Wells tells Summer Times the history of north and south in pre-Civil war times is a lot more complicated than most Americans acknowledge.

“The traditional story is one in which the abolitionist north goes to war with the slaved south and obviously that contains some kernels of truth, but it also obfuscates a much darker and bleaker history of northern cities like New York.

“Today we think of New York as this amazing, democratic, pluralistic society, but it harbours a much darker past and that’s really what I wanted explore in the book… the story is not as clean and uncomplicated as we might first assume.”

Wells says New York City was uniquely pro-southern and pro-slavery and much of that was tied up with Wall Street’s cotton trade that created much of its wealth and power. He says cotton produced in the south ended up going to places like New England and Manchester and passed through the fingers of financiers in New York City.
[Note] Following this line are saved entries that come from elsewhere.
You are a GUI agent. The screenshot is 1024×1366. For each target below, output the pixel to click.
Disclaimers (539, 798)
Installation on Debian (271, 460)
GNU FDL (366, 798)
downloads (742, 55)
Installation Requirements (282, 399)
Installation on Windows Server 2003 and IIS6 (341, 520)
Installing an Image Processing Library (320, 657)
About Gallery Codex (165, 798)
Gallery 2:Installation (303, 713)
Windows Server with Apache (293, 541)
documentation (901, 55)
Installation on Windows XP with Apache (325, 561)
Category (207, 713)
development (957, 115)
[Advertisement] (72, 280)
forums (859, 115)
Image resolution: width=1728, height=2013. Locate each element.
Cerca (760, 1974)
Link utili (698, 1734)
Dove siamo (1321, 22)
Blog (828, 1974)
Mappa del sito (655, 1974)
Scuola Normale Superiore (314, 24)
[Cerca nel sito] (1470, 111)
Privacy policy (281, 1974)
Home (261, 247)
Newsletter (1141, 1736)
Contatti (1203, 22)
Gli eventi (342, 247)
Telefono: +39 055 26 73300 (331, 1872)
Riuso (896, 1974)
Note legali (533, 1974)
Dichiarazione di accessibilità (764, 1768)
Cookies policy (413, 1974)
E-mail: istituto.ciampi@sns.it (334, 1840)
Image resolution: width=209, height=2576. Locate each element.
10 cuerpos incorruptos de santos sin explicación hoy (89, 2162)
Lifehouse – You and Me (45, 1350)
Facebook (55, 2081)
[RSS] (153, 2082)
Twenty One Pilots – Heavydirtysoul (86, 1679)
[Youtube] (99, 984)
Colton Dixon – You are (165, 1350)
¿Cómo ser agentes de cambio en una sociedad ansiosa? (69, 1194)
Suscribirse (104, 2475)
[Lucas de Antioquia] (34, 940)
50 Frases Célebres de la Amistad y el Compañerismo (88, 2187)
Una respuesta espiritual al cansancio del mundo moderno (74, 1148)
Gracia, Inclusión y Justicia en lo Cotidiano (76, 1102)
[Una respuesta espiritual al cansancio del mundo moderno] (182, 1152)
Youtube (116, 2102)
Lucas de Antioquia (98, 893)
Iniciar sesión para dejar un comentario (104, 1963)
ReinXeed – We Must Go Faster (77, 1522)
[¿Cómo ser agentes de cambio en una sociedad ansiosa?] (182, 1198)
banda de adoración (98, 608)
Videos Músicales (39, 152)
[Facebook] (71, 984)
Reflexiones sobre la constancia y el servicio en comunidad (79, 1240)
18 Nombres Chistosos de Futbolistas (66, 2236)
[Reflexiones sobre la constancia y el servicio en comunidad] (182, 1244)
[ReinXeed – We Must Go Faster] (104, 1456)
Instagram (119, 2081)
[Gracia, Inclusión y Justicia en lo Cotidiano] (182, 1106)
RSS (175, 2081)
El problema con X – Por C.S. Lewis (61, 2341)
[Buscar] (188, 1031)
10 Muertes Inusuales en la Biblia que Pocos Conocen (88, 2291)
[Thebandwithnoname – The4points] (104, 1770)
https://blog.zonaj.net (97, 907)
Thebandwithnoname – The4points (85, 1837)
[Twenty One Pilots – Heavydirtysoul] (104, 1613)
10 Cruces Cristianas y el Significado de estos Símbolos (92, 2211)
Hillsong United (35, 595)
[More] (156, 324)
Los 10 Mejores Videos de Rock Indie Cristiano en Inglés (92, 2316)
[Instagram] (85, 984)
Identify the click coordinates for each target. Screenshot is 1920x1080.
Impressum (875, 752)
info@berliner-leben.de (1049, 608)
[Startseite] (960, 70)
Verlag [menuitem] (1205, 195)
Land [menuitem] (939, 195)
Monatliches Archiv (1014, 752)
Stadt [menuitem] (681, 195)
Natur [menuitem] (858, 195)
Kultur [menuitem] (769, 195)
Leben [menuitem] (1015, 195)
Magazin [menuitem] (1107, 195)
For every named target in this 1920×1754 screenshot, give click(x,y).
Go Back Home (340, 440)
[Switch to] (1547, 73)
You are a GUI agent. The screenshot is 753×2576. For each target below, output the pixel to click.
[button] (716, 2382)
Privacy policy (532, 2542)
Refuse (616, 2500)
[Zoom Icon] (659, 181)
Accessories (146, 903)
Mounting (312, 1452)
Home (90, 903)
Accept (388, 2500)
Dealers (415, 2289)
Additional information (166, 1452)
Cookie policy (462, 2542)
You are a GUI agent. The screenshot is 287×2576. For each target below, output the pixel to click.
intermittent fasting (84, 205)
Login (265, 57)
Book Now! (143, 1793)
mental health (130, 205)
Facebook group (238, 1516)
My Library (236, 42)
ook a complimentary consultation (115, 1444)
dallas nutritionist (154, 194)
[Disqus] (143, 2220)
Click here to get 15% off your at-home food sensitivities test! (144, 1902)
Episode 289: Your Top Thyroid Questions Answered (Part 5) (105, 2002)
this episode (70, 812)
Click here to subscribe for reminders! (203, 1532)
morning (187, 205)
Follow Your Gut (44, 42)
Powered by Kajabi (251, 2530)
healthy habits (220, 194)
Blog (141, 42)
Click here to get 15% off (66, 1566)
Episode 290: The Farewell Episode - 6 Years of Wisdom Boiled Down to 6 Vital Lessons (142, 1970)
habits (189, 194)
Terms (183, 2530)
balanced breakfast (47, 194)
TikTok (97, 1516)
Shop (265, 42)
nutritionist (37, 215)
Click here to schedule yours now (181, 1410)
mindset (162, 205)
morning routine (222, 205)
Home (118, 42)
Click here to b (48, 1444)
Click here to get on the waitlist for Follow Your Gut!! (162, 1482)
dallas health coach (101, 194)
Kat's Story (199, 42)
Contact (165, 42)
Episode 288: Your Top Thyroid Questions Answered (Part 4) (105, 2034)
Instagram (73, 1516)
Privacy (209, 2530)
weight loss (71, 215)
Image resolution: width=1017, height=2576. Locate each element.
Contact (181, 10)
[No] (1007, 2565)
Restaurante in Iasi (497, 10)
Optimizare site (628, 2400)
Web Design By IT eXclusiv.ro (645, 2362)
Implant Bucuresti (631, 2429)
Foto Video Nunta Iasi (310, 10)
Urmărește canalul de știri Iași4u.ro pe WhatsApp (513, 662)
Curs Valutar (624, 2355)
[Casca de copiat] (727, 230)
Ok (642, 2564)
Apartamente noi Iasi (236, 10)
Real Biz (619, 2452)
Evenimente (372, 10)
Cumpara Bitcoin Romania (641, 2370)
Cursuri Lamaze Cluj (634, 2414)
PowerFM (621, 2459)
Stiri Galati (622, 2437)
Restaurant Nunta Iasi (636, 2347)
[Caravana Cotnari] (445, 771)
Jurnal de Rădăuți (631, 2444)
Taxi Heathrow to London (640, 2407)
“In addition to the fact that merchants and financiers are making a lot of money off of the cotton trade, it’s also true that early insurance companies were insuring against the loss of slave property, insuring against cotton crops being destroyed.

“Like the north more generally, but acutely, New York City was benefitting financially from the cotton trade with the south and that rendered the city very pro-slavery.”

He says New York City’s pro-slavery stance was driven by both money and racism.

“The Democrat Party in New York City is of two minds which dovetails nicely; they are deeply racist, it was a deeply racially conservative city. But it was also a city that realised its prosperity and its growing wealth and power were based upon the compromise over slavery with the American south.”

It was written into the Constitution that northern states were duty bound to return any slaves that had escaped bondage and gone to the north and Wells says there was a powerful group of lawyers, judges, and police officers who took that duty very seriously.

Wells says the kidnapping club operated with ruthless efficiency, arresting black men – whether they were escapees from the south or not – and having them declared runaways by judges and city recorders before their families even found out.

“Sometimes it would happen early in the morning and, before families knew what hit them, their loved ones were sent down plantations in Louisiana, Florida, or the Carolinas. More than likely, the people who were embedded in this nefarious web were never to realise their freedom again.”

With that comes a story of resistance against attempts to make New York City a dangerous place for black people. One of the heroes of that resistance is now overlooked black activist and journalist David Ruggles who identified the people who were arresting black men and labelled them the New York Kidnapping club and denounced them in his newspaper.

“He is a man who was a tireless advocate for racial justice and somebody who we’ve lost track of in our history… it’s important to know that people like David Ruggles were part of our national story of freedom.”